Within a three-year period covering December 2017 to December 2020, Nigeria generated a total sum of N6.5tn from non-oil exports, data from the National Bureau of Statistics have shown.
This sum is N5.8tn lower than its N12.3tn ($30bn) target set by the Federal Government under its zero-oil plan.
In the fourth quarter 2016, the Nigerian Promotion Council conceived the Zero Oil Plan (a core component of the Federal Government’s Economic Recovery and Growth Plan) to increase the contribution of non-oil exports to Nigeria’s Gross Domestic Product by 20 per cent.
According the NEPC 2016 annual report, the focus of the plan is to ‘generate at least a minimum of 40 – 50 per cent of Nigeria earnings from non-oil export’.
Among other things, the report disclosed that the plan was expected to grow non-oil foreign exchange to $30bn by 2020.
The $30bn was to be generated from 11 strategic export products – such as petrochemicals, palm oil, cocoa, soybeans, rubber – with high financial value to replace oil.
The $30bn target when converted to naira using the current official exchange rate of N411/$ equals N12.3tn.
The report read, “The Nigerian Export Promotion Council launched the Zero Oil Plan, a medium and long term strategy aimed at diversifying the economy from oil. Zero Oil Plan has become a key component of the Economic Recovery and Growth Plan.
“The focus is to generate at least a minimum of 40 – 50 per cent of Nigeria earnings from non-oil export.
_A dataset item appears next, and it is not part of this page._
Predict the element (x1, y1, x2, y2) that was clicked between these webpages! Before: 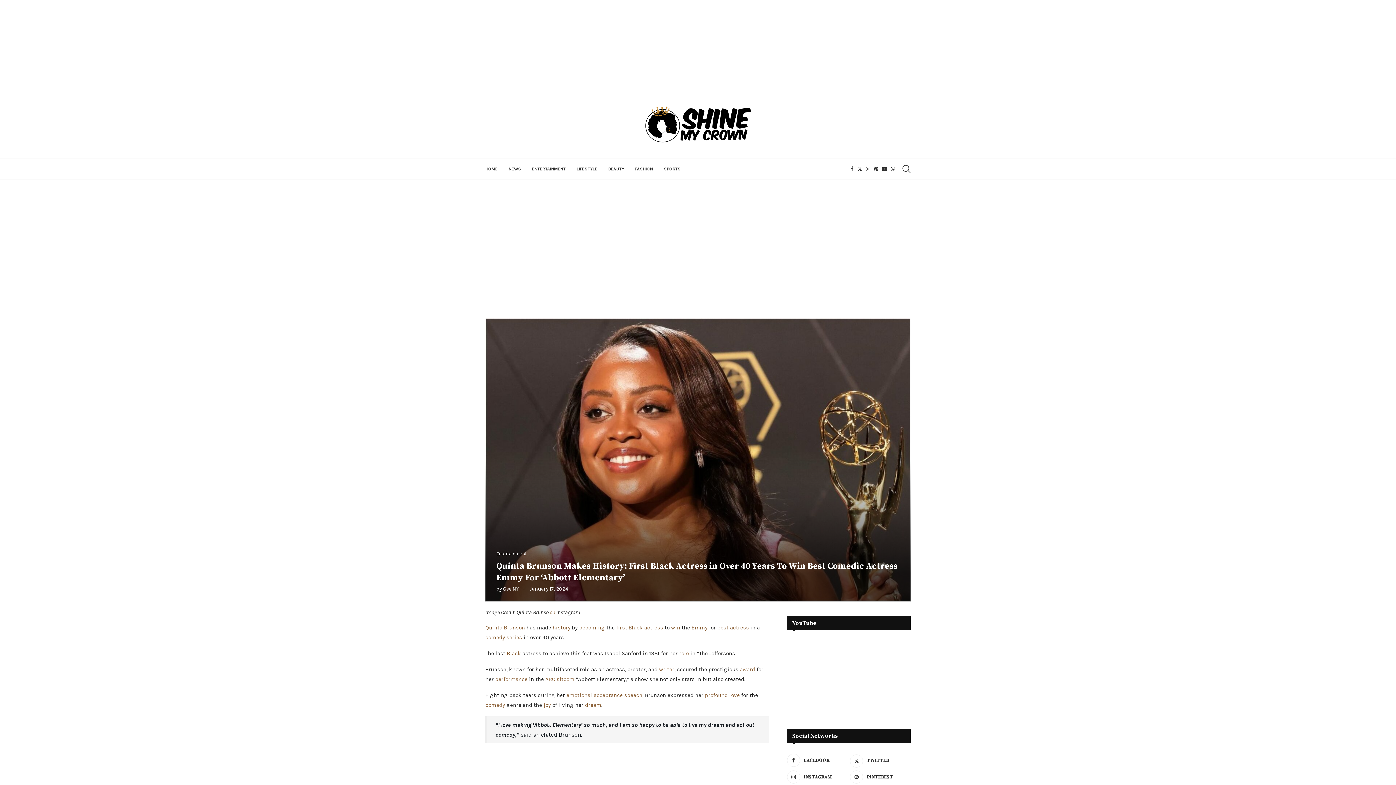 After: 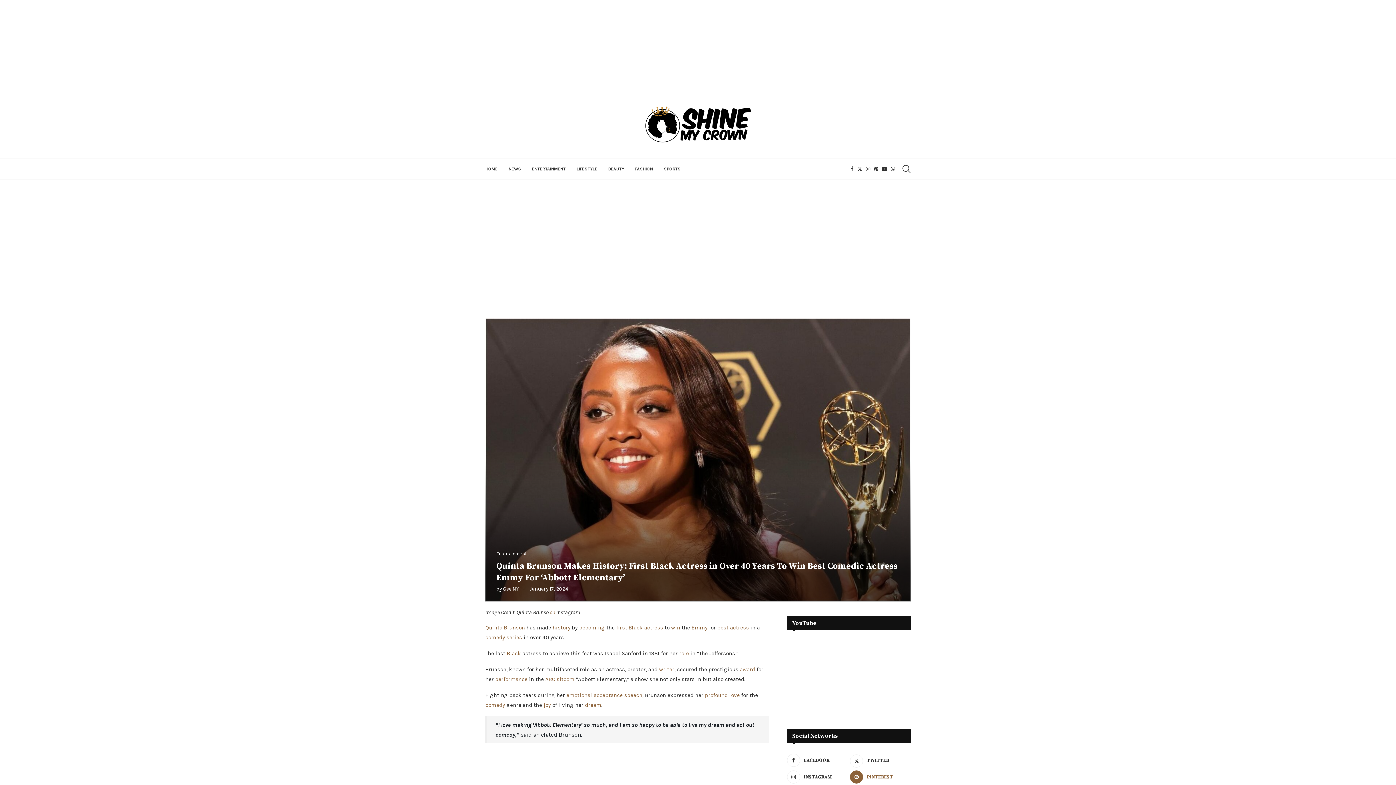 Action: label: Pinterest bbox: (850, 770, 910, 783)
The plan was presented to different states, development partners and donor agencies and has been widely accepted.
“The overall targets set for the zero oil plan include: to grow non-oil foreign exchange from $2.7bn base to $30bn by 2020.”
A breakdown of non-oil exports during the review period shows that in 2017, non-oil exports contributed N629.9bn or 4.6 per cent of the total export of N13.6tn.
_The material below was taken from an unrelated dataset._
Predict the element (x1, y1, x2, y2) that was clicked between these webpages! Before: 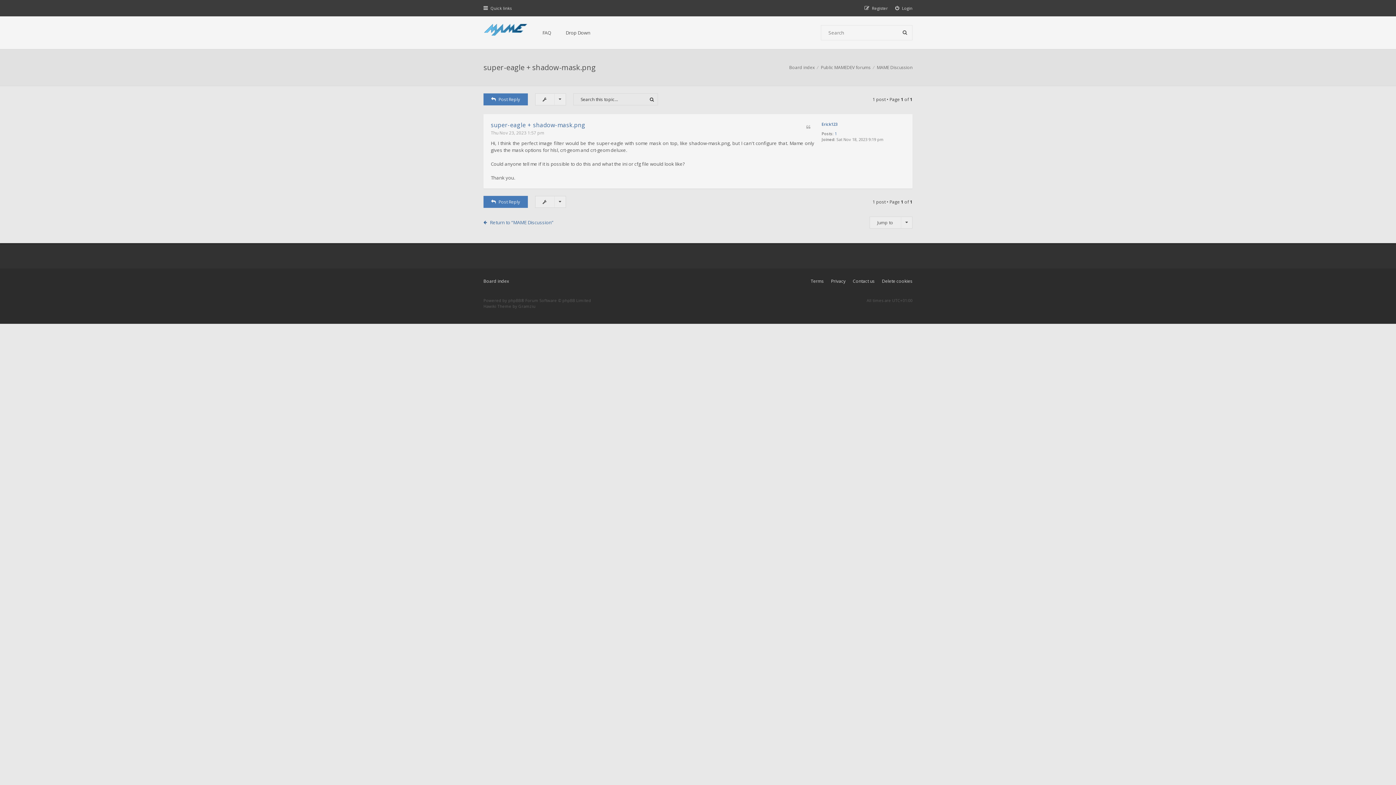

Out of the total export of N18.5tn recorded in 2018, only N1.9tn was generated from the export of non-oil products.
In 2019, non-oil exports accounted for N2.5tn of total export of N19.2tn recorded at the end of the year.
For 2020, Nigeria generated N1.4tn from non-oil exports, which constituted only 11.4 per cent of its N12.5tn worth of export.
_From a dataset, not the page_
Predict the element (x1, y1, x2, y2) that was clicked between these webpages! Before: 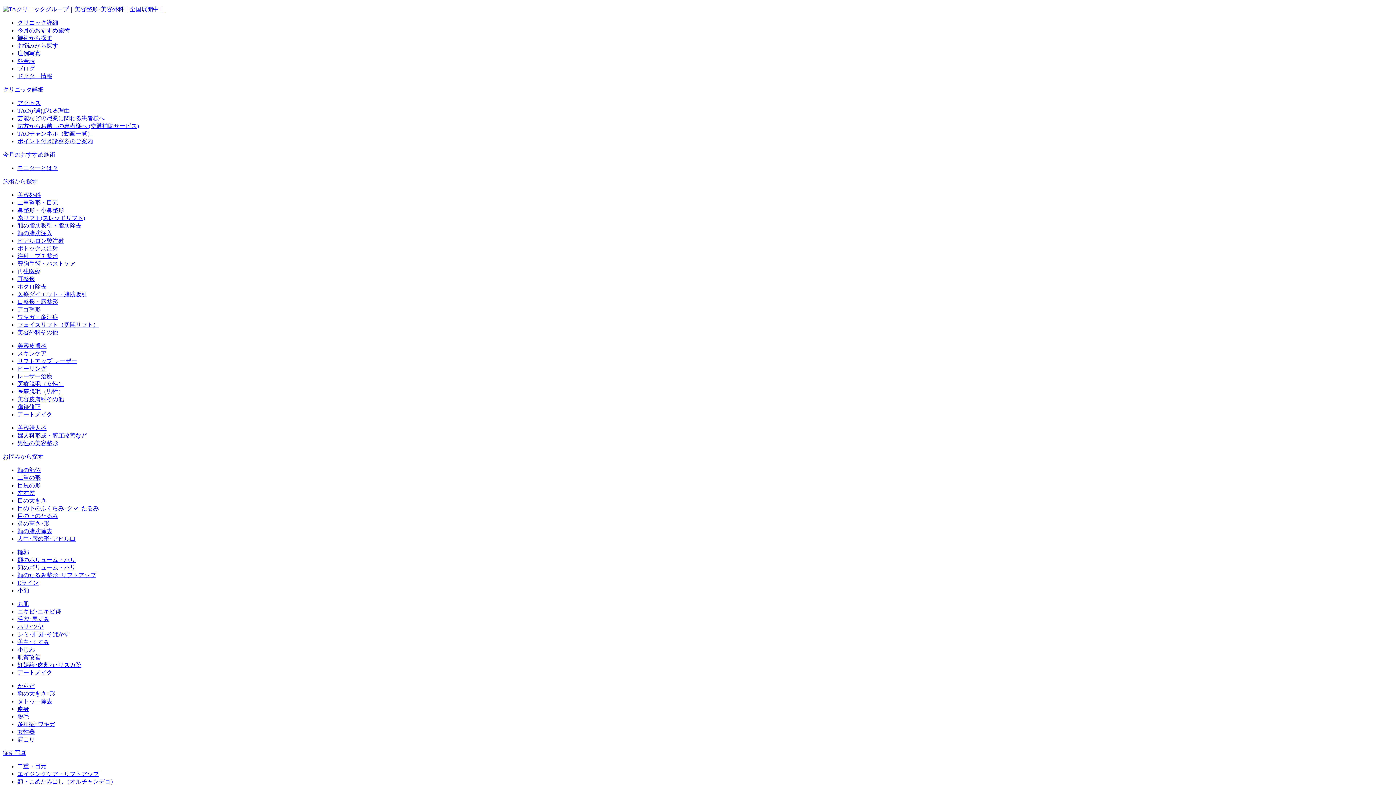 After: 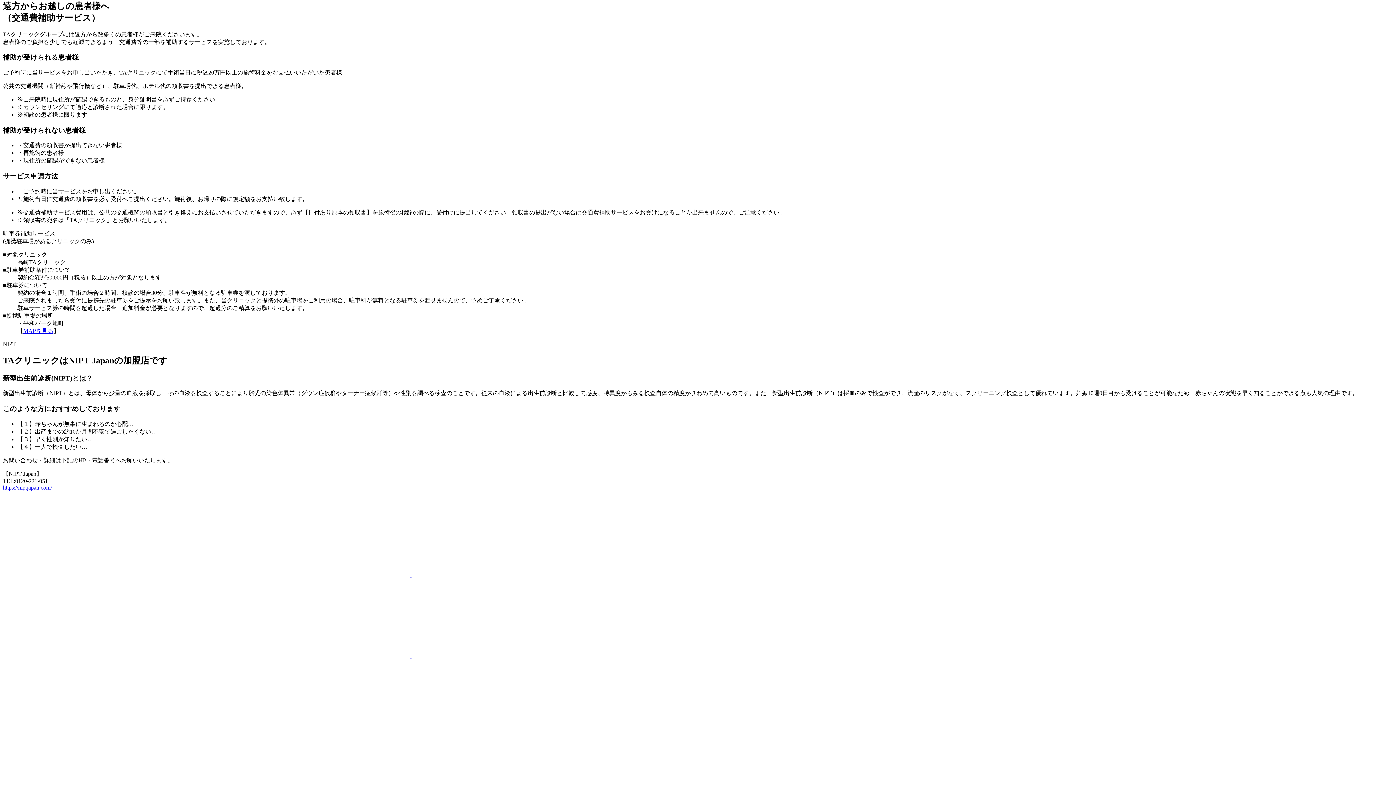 Action: label: 遠方からお越しの患者様へ (交通補助サービス) bbox: (17, 122, 138, 129)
During the period under review, the Federal Government generated a total sum of N63.79tn from exports, out of which N6.5tn accrued from non-oil exports while N50.8tn was generated from exporting crude oil.
Consequently, crude oil remains the mainstay of the economy as it accounts for the largest share of total exports despite efforts of the Federal Government to reduce the country’s dependence on the product.
Speaking on the development, a financial expert and professor of economics at the Olabisi Onabanjo University, Ogun State, Sheriffdeen Tella, emphasised the need for the government to diversify the economy from oil and focus on boosting non-oil trade.
He added that in a few years’ time, oil might not be as profitable as it is currently.
Tella said, “There are alternatives to oil that are being developed. Many vehicles would not be running on oil. They may likely switch to gas and other alternatives. Also, it means some industries would not be running on oil very soon.
“Alternatives are developed every day, and after some time, there would be perfection. In the next 10 to 15 years, oil may not be a serious matter anymore.
“Oil is going down, and we should be looking for alternatives. If we can invest what we have in other sectors, we will not be caught unawares.
“Our problem is that once there is a problem with oil, we start looking for alternatives. Once the oil starts selling well, we forget that we have a problem. That has been our problem.”
Tella attributed the negative difference between actual non-oil export and the NEPC projection to neglect of the non-oil sector.
“The reason for the low non-oil export is abandonment. Those sectors have been abandoned because of the money coming from oil.
“We are not serious about other sectors yet. The government seems to be more interested in easy oil money. Yet, we are not investing this money in the right places.”